Hoy quiero hablar de una de esas luces que dejó huella: Patricia Acosta.
Nos conocimos en el colegio donde estudian nuestros hijos. Al principio, solo compartíamos saludos cordiales, pero con el tiempo, gracias a la amistad entre nuestros hijos, cultivamos un lazo más cercano. Paty era de esas personas cuya energía no pasaba desapercibida. Participé varias veces en sus dinámicas y vibrantes clases de baile, en las que no solo movíamos el cuerpo, sino también el alma. En cada sesión, las chispas de alegría y empoderamiento volaban por el aire como una inyección de ánimo para cualquier corazón apagado.

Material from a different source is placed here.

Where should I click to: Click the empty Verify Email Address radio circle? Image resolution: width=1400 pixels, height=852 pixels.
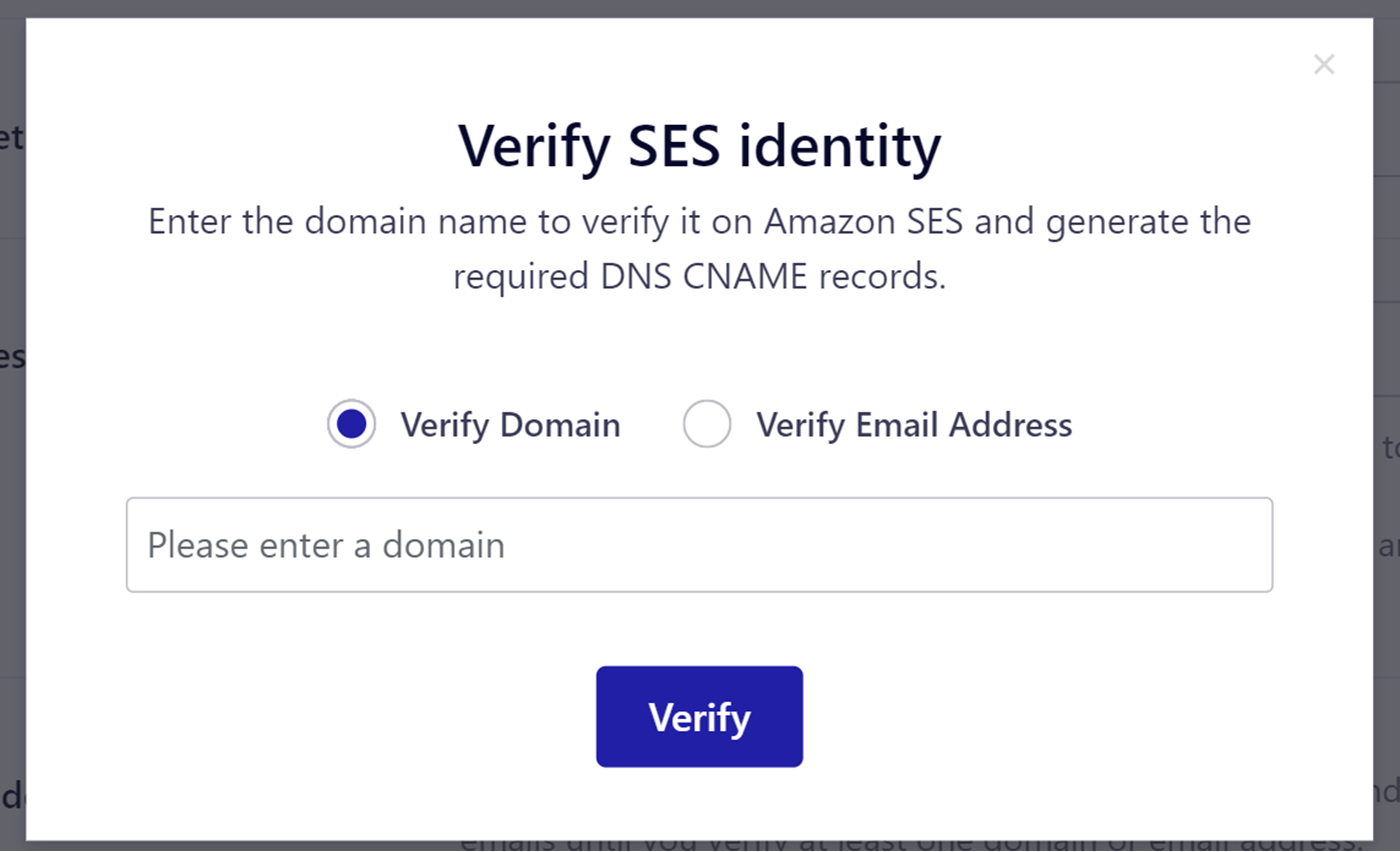click(707, 424)
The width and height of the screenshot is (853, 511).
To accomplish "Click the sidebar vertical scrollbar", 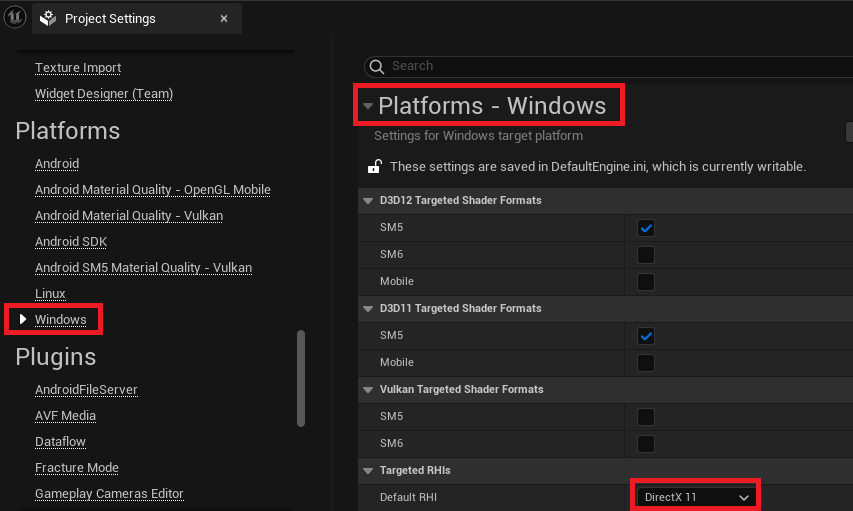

Entre pasos de baile, frases inspiradoras y una sonrisa siempre presente, Paty irradiaba vida. Pero esa energía no le restaba profundidad. Era también una madre presente, dedicada y amorosa. Siempre acompañando a su hijo mayor —amigo cercano de mi hija— en cada encuentro, en cada cumpleaños, en cada momento que celebraba la vida en comunidad.
Así era Paty.
Lamentablemente, fue una de las víctimas de la tragedia del Jet Set. Su partida dejó un vacío inmenso, pero también una estela luminosa que se hizo evidente el día de su despedida. Entre lágrimas, abrazos y dolor, también emergieron testimonios conmovedores sobre la calidad de ser humano que fue, sobre su familia, y sobre el legado que dejó en quienes la conocieron.
Ese día, más allá de la tristeza, sentí una claridad contundente: la vida, al final, no se mide por lo que acumulamos, sino por lo que dejamos en los demás. Por el amor que damos, por los valores que sembramos, por la capacidad de estar presentes en lo cotidiano.
En medio de esta reflexión, cobra aún más sentido la importancia de cultivar vínculos verdaderos. Aquellos que no dependen del interés o la conveniencia, sino del afecto sincero y del compromiso emocional. Hoy vivimos tiempos en los que, si tú no llamas, nadie llama; si tú no preguntas, nadie se entera de si estás bien o mal. Y ahí se pierde el espíritu de comunidad. Los vínculos reales se expresan en los pequeños gestos: un mensaje sin motivo, una llamada inesperada, una visita oportuna. Eso, más que cualquier palabra bonita, es lo que sostiene los lazos humanos.
Paty vivió así. Y aunque ya no esté físicamente, su ejemplo se queda como un faro que nos recuerda lo que realmente importa.